Carved out of a mountain
Located in the city of Ellora, in the province of Maharashtra, the temple rises imposingly 30 meters into the air. The temple is 33 meters wide and 53 deep and is found to be perfectly aligned with the four cardinal points.
However, the most astonishing thing is that it is built from the bedrock.
Experts believe its builders made their way from the top to the bottom, eventually carving one of the most breathtaking temples ever built on the surface of the planet.
Scholars argue that the Kailasa Temple, dedicated to Lord Shiva, was built in 300 BC and that more than three million cubic feet of stone, weighing more than 200,000 tons, were removed to build it.

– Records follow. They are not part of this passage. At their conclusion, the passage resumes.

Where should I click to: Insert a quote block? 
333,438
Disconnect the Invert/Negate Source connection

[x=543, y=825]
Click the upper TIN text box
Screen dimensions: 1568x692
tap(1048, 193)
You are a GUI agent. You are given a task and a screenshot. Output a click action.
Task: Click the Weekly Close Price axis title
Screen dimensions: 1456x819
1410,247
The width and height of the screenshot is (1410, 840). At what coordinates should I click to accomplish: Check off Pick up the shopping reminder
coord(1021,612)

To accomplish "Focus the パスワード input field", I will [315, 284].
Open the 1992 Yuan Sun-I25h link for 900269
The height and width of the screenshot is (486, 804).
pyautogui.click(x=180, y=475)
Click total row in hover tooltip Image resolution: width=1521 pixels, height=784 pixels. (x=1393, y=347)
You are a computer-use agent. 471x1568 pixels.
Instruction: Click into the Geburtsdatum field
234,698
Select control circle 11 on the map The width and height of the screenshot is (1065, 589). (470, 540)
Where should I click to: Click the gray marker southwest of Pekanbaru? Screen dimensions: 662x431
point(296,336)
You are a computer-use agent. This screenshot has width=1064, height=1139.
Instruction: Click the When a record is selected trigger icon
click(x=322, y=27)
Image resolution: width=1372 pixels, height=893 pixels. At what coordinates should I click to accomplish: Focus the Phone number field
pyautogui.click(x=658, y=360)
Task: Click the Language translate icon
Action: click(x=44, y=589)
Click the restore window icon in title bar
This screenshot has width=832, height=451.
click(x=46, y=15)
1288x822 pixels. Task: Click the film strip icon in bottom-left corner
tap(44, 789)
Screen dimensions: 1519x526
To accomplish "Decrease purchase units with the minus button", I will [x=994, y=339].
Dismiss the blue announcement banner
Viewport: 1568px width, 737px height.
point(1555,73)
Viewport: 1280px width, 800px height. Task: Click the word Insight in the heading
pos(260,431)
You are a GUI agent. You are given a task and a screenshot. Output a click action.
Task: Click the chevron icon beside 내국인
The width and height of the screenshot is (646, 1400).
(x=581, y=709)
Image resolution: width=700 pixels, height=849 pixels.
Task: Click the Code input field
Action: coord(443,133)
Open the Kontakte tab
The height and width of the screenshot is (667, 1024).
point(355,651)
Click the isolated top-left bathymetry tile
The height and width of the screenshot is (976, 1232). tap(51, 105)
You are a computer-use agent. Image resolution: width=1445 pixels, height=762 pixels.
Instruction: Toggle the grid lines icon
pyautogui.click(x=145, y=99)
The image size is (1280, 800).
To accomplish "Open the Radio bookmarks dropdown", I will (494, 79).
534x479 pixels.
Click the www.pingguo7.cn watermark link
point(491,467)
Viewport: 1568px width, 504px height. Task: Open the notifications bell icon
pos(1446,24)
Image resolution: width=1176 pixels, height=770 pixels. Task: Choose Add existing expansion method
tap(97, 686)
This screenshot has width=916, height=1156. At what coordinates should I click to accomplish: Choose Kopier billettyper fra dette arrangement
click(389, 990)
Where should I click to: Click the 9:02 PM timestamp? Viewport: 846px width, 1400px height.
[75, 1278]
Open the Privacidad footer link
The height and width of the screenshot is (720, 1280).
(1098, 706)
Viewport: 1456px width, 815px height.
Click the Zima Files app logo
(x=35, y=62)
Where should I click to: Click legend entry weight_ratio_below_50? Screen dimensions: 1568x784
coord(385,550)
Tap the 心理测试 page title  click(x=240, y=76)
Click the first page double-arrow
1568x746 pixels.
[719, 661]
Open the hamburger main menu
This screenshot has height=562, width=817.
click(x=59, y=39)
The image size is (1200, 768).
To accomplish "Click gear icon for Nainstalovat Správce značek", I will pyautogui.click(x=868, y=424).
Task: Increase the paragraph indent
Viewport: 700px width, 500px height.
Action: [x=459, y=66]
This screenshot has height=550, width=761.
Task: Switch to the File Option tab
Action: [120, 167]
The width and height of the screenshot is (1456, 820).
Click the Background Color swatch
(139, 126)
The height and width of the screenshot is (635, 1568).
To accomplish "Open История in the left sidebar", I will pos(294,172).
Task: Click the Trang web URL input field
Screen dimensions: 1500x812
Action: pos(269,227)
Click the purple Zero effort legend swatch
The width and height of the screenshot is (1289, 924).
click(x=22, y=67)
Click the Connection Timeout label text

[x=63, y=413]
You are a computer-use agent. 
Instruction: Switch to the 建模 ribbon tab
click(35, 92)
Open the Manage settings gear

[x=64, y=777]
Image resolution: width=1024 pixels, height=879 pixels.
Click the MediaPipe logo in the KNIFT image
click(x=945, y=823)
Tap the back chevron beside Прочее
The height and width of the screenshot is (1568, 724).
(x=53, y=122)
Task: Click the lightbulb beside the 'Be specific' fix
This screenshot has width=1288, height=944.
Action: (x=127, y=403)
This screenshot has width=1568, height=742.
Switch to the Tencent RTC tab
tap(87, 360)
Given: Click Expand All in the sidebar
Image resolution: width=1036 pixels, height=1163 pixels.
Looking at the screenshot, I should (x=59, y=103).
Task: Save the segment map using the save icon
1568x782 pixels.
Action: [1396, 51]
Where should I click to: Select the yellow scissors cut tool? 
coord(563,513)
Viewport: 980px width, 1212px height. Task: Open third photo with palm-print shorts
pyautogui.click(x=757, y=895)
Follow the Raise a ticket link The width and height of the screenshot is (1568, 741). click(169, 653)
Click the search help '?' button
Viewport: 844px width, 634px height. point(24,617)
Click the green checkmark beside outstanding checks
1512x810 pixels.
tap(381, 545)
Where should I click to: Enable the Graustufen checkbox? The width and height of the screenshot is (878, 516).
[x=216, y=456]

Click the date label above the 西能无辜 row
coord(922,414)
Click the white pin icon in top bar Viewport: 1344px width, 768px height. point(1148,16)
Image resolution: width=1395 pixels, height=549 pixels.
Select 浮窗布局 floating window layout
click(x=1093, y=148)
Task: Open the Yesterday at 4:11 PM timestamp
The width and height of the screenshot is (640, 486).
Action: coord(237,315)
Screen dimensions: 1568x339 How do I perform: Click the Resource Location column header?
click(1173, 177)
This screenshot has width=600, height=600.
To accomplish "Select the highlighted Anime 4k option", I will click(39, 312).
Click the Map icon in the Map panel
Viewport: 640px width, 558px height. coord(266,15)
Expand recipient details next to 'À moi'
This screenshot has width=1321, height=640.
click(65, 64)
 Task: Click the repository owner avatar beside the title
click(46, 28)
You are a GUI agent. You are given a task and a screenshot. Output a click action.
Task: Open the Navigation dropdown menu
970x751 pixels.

According to historians, the temple was built in 18 years using essential tools, such as hammers and chisels.
If this is true, it would mean that 5 tons of rock were removed daily, which some authors argue is nearly impossible even with the most advanced technology at our disposal today.
This, if true, raises the question of how the temple was created? What tools did the ancients make use of?
Where’s the massive amount of rock that was removed?
Furthermore, the Kailasa is just one of the many temples in Ellora.
In fact, this ancient site is home to more than one hundred caves, all of which were excavated in ancient times, without modern technology, from the basalt cliffs of the Charanandri Hills.
Only 34 of the 100 caves are currently open to the public.
While the temple was most likely built with a massive labor force, it is interesting to note that in India’s ancient, sacred books, such as the Mahabharata and the Ramayana, the texts speak of a powerful tool called Brahmastra.
According to the texts, the Brahmastra was a powerful weapon capable of vaporizing rocks.
Given the details written down in these sacred texts, some people have wondered whether the ancient Hindu culture built the Kailasa temple with the Brahmastra.
Were other “impossible” temples scattered around the world built in similar styles and similar tools?
But leaving myths, legends, and powerful weapon tools behind, experts believe the temple was built using a vertical excavation technique, meaning that the builders started at the top of the original boulder and made their way downwards, eventually carving one of the most fascinating ancient temples in the world.
But the exact tools used to achieve this remains a mystery.
So, how did they do it? Advanced technology? Or Human ingenuity? I’d pick the latter one, given the fact that many similar temples, equally mesmerizing and imposing, exist scattered across the Earth.